Wild West Casino (beside Orleans Casino on Tropicana Blvd.)
Boardwalk Casino (in the Holiday Inn Boardwalk)
Nevada Palace (on Boulder Hwy.)
Speedway Casino (near Las Vegas Motor Speedway)


To Mad P.

"the dice will slide up 2 or 3 feet" you posted.

Does this "new" surface cause the dice to actually slide...like there is butter on the table?

I have not seen that type of surface in AC. What is the string in the middle of some Atlantic City tables? Is it to prevent someone from sliding the dice?
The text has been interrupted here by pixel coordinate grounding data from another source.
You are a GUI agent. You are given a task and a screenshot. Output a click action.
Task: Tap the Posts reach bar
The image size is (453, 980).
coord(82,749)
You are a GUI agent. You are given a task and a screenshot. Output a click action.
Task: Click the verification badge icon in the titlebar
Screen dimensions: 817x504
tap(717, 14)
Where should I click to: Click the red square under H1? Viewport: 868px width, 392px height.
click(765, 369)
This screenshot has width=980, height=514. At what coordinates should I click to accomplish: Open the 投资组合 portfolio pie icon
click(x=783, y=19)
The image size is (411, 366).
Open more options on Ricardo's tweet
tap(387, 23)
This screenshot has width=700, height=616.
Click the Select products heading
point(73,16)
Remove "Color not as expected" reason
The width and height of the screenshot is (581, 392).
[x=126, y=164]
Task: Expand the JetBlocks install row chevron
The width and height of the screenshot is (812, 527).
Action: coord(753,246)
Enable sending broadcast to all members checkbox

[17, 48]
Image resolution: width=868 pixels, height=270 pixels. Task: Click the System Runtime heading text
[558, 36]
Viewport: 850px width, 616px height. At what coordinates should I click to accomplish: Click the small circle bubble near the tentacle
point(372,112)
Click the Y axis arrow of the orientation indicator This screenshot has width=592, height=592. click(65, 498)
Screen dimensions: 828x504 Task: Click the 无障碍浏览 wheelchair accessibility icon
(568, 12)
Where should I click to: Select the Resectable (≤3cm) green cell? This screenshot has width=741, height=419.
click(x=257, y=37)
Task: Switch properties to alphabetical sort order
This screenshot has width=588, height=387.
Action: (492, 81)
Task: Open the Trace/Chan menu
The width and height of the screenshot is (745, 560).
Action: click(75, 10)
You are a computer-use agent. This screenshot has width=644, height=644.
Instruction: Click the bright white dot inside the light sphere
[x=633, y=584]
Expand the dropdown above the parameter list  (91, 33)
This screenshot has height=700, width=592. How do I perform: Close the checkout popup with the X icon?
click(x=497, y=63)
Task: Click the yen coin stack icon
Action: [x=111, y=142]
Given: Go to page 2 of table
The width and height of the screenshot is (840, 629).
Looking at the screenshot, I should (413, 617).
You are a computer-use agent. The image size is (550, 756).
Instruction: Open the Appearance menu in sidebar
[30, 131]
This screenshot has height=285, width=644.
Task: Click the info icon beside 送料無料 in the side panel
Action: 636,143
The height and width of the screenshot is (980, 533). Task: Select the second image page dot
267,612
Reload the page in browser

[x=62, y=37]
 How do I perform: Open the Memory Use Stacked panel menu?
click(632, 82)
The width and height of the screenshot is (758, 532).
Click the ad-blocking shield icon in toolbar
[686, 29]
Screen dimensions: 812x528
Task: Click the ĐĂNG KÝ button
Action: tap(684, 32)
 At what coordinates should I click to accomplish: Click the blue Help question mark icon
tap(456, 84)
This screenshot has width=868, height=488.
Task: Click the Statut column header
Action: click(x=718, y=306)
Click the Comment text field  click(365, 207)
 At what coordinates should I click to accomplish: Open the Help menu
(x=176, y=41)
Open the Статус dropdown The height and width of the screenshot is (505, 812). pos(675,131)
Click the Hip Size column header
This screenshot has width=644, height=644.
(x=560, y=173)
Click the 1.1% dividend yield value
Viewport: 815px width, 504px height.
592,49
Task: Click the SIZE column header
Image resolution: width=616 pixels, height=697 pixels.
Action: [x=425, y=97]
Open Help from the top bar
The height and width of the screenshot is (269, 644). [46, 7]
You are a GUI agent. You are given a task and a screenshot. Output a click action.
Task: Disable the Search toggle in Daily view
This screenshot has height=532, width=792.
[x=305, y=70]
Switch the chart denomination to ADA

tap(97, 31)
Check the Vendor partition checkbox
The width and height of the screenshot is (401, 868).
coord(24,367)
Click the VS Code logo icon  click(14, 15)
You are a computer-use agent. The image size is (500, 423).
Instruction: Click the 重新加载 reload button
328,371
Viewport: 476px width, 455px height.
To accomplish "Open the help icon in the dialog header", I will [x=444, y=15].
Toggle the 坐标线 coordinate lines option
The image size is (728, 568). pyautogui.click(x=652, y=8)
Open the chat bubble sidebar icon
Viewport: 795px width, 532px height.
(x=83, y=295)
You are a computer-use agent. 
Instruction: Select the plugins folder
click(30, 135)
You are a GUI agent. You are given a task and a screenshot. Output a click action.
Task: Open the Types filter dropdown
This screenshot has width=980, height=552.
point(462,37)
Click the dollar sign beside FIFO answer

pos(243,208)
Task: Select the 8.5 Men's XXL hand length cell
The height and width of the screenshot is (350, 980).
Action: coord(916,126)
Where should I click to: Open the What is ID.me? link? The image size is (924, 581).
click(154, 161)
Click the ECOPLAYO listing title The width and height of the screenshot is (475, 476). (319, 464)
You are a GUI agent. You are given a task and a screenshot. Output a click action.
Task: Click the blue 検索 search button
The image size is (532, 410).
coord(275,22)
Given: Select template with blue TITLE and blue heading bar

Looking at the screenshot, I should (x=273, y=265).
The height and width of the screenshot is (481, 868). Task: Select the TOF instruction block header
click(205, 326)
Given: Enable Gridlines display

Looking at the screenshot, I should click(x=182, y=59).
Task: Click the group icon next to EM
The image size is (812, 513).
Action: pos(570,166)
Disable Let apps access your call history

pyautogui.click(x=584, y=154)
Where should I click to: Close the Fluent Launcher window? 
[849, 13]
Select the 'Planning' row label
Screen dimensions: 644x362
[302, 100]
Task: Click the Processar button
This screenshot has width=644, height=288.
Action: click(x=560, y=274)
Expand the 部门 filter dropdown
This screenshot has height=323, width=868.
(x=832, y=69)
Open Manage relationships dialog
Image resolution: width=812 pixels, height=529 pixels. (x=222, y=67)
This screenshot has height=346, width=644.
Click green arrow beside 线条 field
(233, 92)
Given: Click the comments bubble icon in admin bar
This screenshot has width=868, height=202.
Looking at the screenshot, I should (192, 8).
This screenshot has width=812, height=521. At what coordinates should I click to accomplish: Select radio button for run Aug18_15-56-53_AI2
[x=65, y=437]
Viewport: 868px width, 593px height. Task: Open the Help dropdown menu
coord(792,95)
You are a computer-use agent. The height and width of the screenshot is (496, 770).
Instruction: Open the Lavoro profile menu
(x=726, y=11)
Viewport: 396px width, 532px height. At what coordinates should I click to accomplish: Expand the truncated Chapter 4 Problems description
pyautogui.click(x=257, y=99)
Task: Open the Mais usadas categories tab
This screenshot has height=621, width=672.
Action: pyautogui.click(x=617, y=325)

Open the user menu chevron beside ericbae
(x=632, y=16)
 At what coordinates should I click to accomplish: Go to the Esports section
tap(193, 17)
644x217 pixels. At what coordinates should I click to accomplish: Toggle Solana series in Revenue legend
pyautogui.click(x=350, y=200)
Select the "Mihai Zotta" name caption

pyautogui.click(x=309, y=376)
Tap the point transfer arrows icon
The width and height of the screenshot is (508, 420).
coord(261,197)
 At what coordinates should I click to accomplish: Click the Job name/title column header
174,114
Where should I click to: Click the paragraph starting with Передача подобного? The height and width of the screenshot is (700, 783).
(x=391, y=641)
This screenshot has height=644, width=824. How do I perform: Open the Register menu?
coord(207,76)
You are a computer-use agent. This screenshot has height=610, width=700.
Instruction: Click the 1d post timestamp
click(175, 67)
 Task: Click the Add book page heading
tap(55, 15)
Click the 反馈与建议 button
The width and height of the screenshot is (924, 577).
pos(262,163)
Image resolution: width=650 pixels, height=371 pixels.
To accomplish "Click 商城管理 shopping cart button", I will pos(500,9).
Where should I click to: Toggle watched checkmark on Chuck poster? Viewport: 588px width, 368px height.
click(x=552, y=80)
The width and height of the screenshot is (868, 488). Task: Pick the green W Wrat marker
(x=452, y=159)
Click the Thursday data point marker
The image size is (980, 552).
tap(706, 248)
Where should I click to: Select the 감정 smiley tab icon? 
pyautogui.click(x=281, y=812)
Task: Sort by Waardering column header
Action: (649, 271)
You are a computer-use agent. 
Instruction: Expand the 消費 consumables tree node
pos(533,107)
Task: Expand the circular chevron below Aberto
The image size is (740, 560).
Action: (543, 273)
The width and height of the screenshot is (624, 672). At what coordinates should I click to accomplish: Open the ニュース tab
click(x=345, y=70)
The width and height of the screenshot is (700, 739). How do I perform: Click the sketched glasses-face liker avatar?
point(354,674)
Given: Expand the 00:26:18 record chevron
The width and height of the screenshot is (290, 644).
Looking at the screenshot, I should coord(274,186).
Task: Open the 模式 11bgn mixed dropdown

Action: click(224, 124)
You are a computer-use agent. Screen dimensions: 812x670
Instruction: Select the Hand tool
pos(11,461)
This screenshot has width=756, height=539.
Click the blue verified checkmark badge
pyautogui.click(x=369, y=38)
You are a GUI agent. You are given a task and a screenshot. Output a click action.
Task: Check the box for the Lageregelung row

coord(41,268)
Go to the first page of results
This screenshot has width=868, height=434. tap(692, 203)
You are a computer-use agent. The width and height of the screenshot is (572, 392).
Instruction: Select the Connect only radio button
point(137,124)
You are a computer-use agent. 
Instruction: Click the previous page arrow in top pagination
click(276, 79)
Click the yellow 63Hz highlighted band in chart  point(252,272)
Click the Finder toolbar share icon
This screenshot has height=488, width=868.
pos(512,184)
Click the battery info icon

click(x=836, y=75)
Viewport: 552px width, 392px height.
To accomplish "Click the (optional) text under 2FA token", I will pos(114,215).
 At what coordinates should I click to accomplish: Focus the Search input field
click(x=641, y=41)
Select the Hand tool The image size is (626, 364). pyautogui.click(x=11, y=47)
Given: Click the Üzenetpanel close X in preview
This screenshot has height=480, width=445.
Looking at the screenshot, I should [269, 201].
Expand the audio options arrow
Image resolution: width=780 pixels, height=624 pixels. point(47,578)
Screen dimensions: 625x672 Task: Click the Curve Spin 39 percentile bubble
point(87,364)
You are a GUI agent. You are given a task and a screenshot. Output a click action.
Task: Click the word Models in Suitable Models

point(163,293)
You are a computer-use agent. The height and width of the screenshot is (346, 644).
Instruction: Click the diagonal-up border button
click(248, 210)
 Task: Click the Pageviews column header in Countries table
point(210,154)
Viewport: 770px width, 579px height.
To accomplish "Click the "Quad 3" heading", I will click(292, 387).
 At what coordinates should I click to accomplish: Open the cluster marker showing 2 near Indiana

I don't see how dice can be slid on those normal surfaces anyway.

I never knew that Tropicana in AC had a micro-chip under the lay out.

Thanks for the real word info.

Mad Professor


The new type of felt that the Palms, Green Valley Resort and a couple of other casinos are using is of a "lower-nap" tightly-woven material.

If you think of ballistic-nylon (parachute material) or the new "micro-fiber" that is used in the "dance-club style" shiny shirts and pants that is popular with today's youth; then you know the material that I am talking about.

The new table-felt is woven together, blending micro-fine polyester with pure high-tensile wool that has been mercerized (like polished cotton). The result is a fabric that is high-wearing. It can also be tightly stretched, about 300% tighter than conventional all-wool felt.

On a craps table, this poly-wool blend makes the dice "pop" and scatter like crazy. If you see a craps player use one of those high-trajectory "moon" shots, the dice splatter and scatter like crack-sleepers during a police raid...you never know where they will go. A 45-degree landing usually results in one or both dice splitting off sideways onto their side-axis.

However, using the Low & Slow delivery, the dice can leave your hand and travel like an arrow or a dart. NO, you cannot slide them! The idea is to throw them on a low-trajectory, and upon touchdown, they slide on their own. The new felt is VERY low-friction. The fact that they use SLIGHTLY-bevelled-edge dice also helps.

Yes, the string, trip-wires and/or under-felt dowels are there near the Prop Box on some tables to prevent dice-sliding which is totally illegal. The toss that I am talking about is not illegal. The dice are THROWN and released about 4 to 8 inches above the table surface.

The Trop in A/C does not yet have the embedded microchips on their craps layout. They have APPLIED for it to the NJ-CCC.


MP stated:

On a craps table, this poly-wool blend makes the dice "pop" and scatter like crazy. If you see a craps player use one of those high-trajectory "moon" shots, the dice splatter and scatter like crack-sleepers during a police raid...you never know where they will go. A 45-degree landing usually results in one or both dice splitting off sideways onto their side-axis.>

This is the new material they covered all the tables at the Grand Casino Coushatta in Louisiana with. It was truly amazing to watch the dice react on those layouts. I quit going over there because of it. Lake Charles is 40 minutes closer and have the "old style" layout. I may have to go back over to Coushatta to try the "Low & Slow" method .


To Mad P.

Thanks for the reply.

If I encounter that type of layout I will try the low-slow-and-easy roll. Playing mostly in Atlantic City, I have never seen that type of layout. Also, I have never seen beveled dice in Atlantic City.

Is the Palms a casino in Las Vegas Nevada? If not what city and state is it in?


Yeah, Stu. Its a relatively new off-strip casino. It's club, Ghost bar - high above the city - is said to have one of the most spectacular views in Vegas.